> Your instructions: Can you output the records below exactly as they are written?

Data excerpts

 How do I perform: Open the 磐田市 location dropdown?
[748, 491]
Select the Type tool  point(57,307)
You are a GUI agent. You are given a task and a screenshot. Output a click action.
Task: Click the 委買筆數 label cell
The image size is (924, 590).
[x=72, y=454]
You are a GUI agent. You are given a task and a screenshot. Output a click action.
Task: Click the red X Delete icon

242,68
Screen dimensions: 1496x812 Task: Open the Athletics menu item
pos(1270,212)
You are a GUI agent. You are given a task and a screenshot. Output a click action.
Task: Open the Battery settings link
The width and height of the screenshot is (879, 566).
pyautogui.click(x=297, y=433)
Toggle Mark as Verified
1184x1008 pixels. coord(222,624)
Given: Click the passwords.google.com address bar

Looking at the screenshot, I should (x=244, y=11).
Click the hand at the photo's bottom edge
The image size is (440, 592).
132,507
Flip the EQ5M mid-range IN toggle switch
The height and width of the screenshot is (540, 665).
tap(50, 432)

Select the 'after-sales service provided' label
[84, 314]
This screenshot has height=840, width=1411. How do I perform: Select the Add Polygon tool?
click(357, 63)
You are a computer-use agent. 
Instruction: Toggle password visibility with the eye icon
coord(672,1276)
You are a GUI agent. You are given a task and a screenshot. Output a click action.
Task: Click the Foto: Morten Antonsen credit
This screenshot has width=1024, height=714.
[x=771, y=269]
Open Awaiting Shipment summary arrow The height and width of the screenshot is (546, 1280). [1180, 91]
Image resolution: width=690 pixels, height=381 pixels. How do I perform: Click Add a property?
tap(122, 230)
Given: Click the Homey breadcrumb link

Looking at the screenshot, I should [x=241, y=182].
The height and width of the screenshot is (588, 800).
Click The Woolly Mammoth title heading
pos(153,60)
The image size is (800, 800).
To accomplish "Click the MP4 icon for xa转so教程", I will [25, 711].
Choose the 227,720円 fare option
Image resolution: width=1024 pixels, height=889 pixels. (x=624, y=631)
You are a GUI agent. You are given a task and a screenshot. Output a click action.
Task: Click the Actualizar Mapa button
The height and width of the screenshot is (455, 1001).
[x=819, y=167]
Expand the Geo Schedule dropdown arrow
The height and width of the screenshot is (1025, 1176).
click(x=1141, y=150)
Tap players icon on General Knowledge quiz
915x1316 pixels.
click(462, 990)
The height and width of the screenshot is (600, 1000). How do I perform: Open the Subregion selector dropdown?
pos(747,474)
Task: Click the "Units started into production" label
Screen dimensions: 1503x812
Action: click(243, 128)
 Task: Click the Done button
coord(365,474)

> Response to this task:
 How do I perform: Open the 磐田市 location dropdown?
[748, 491]
Select the Type tool  point(57,307)
You are a GUI agent. You are given a task and a screenshot. Output a click action.
Task: Click the 委買筆數 label cell
The image size is (924, 590).
[x=72, y=454]
You are a GUI agent. You are given a task and a screenshot. Output a click action.
Task: Click the red X Delete icon

242,68
Screen dimensions: 1496x812 Task: Open the Athletics menu item
pos(1270,212)
You are a GUI agent. You are given a task and a screenshot. Output a click action.
Task: Open the Battery settings link
The width and height of the screenshot is (879, 566).
pyautogui.click(x=297, y=433)
Toggle Mark as Verified
1184x1008 pixels. coord(222,624)
Given: Click the passwords.google.com address bar

Looking at the screenshot, I should (x=244, y=11).
Click the hand at the photo's bottom edge
The image size is (440, 592).
132,507
Flip the EQ5M mid-range IN toggle switch
The height and width of the screenshot is (540, 665).
tap(50, 432)

Select the 'after-sales service provided' label
[84, 314]
This screenshot has height=840, width=1411. How do I perform: Select the Add Polygon tool?
click(357, 63)
You are a computer-use agent. 
Instruction: Toggle password visibility with the eye icon
coord(672,1276)
You are a GUI agent. You are given a task and a screenshot. Output a click action.
Task: Click the Foto: Morten Antonsen credit
This screenshot has width=1024, height=714.
[x=771, y=269]
Open Awaiting Shipment summary arrow The height and width of the screenshot is (546, 1280). [1180, 91]
Image resolution: width=690 pixels, height=381 pixels. How do I perform: Click Add a property?
tap(122, 230)
Given: Click the Homey breadcrumb link

Looking at the screenshot, I should [x=241, y=182].
The height and width of the screenshot is (588, 800).
Click The Woolly Mammoth title heading
pos(153,60)
The image size is (800, 800).
To accomplish "Click the MP4 icon for xa转so教程", I will [25, 711].
Choose the 227,720円 fare option
Image resolution: width=1024 pixels, height=889 pixels. (x=624, y=631)
You are a GUI agent. You are given a task and a screenshot. Output a click action.
Task: Click the Actualizar Mapa button
The height and width of the screenshot is (455, 1001).
[x=819, y=167]
Expand the Geo Schedule dropdown arrow
The height and width of the screenshot is (1025, 1176).
click(x=1141, y=150)
Tap players icon on General Knowledge quiz
915x1316 pixels.
click(462, 990)
The height and width of the screenshot is (600, 1000). How do I perform: Open the Subregion selector dropdown?
pos(747,474)
Task: Click the "Units started into production" label
Screen dimensions: 1503x812
Action: click(243, 128)
 Task: Click the Done button
coord(365,474)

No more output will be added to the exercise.